Provided text.
In both of those cases, paragraph 200(3)(a) was held to apply to work permits
in the live-in caregiver category (see Khela, above, at paras 8, 17; Bondoc,
above, at paras 21-24). Additionally, a purposive approach to section 112 of
the Regulations leads to the same conclusion, namely that the provisions are
intended to ensure that “caregivers have the capacity to adequately perform the
tasks expected of them” (Singh v Canada (Minister of Citizenship and
Immigration), 2006 FC 684, [2006] FCJ No 859 at para 11).
[18]
Finally,
I note that this Court has found that paragraph 200(3)(e), which excludes
individuals who have engaged in unauthorized work or study in Canada from
receiving a work permit, applies to applicants in the live-in caregiver category
(see Maxim v Canada (Minister of Citizenship and Immigration), 2012 FC
1029, [2012] FCJ No 1113 at para 33). If the Applicants’ logic is adopted,
visa officers would be precluded from refusing a work permit for a would-be
live-in caregiver on the basis of previous actions in contravention of the Immigration
and Refugee Protection Act, SC 2001, c 27 and of the Regulations. This
would yield an unacceptable result.
[19]
I
find that the entirety of subsection 200(3) applies to applications in the
live-in caregiver category, and that the Officer made no error in this regard.

Written tasks.
a – In the court decision excerpt, who does paragraph 200(3)(e) exclude from receiving a work permit?
b – List every case cited by name in the court decision excerpt.

Provided data.

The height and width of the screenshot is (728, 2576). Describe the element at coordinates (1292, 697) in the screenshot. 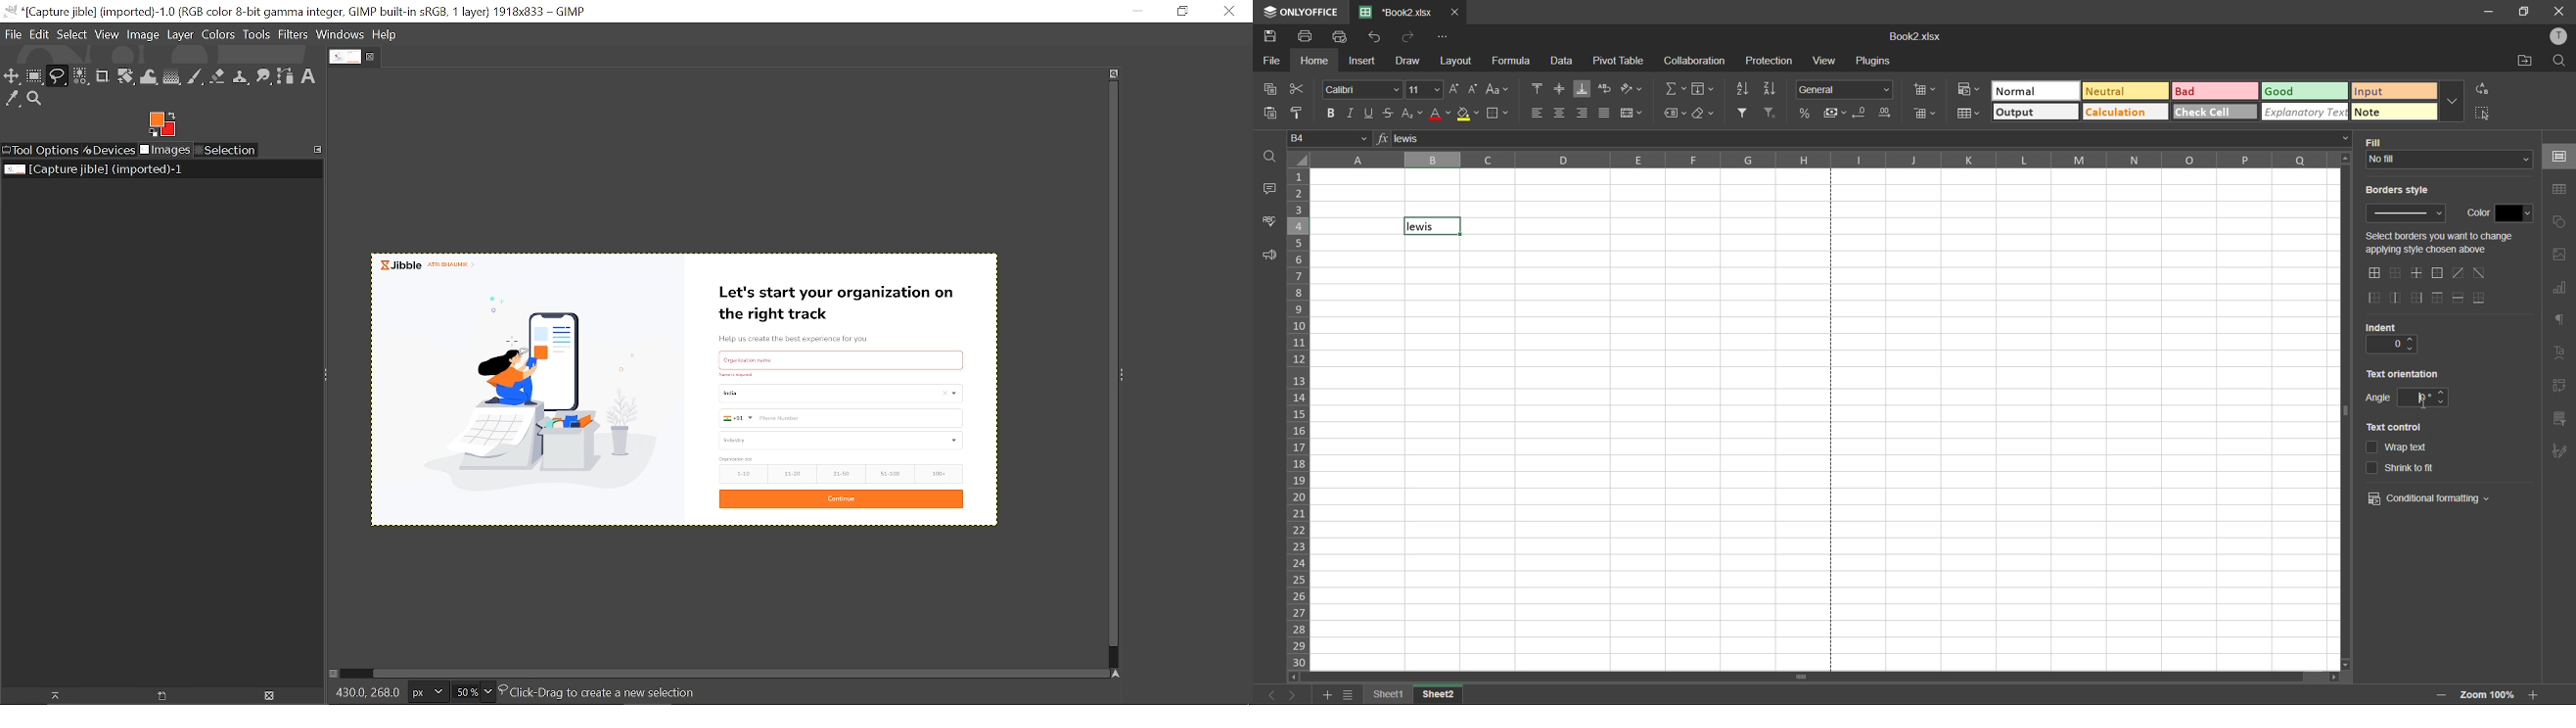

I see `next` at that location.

==

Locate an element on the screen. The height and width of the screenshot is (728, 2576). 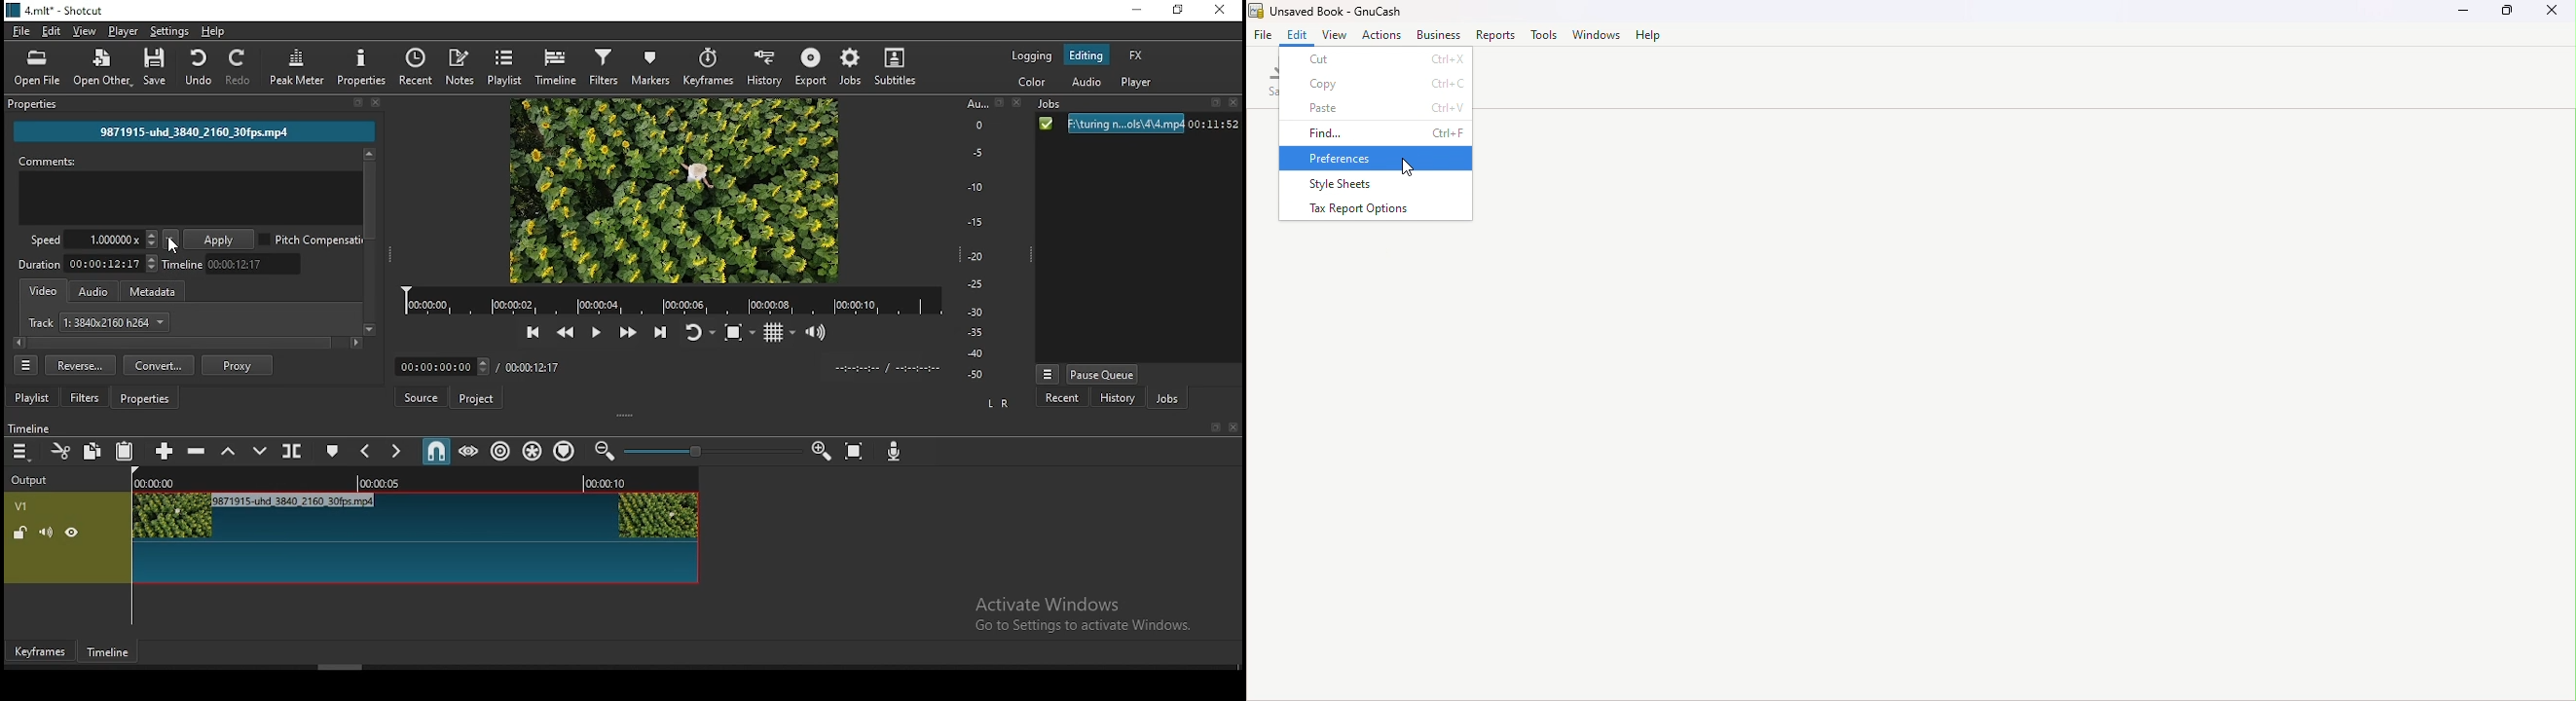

...

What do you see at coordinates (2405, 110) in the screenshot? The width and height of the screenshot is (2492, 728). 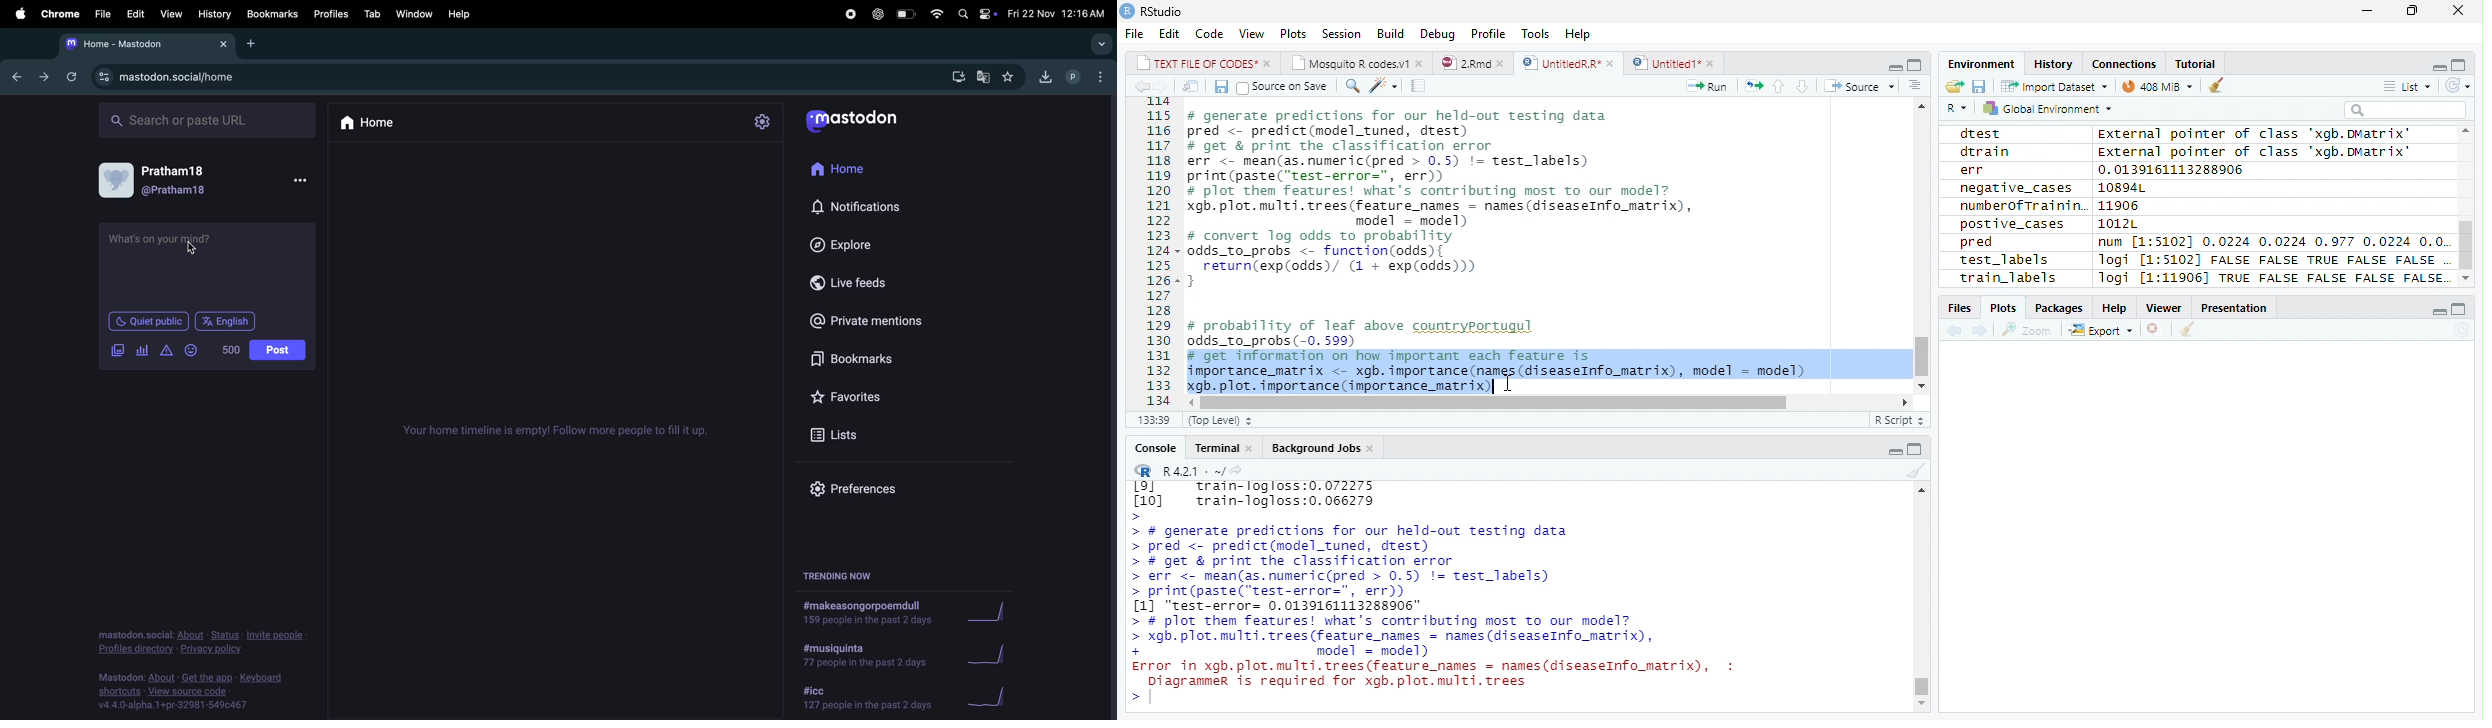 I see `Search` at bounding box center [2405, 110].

Responses in order.
a – Individuals who have engaged in unauthorized work or study in Canada.

b –
- Khela
- Bondoc
- Singh v Canada (Minister of Citizenship and Immigration)
- Maxim v Canada (Minister of Citizenship and Immigration)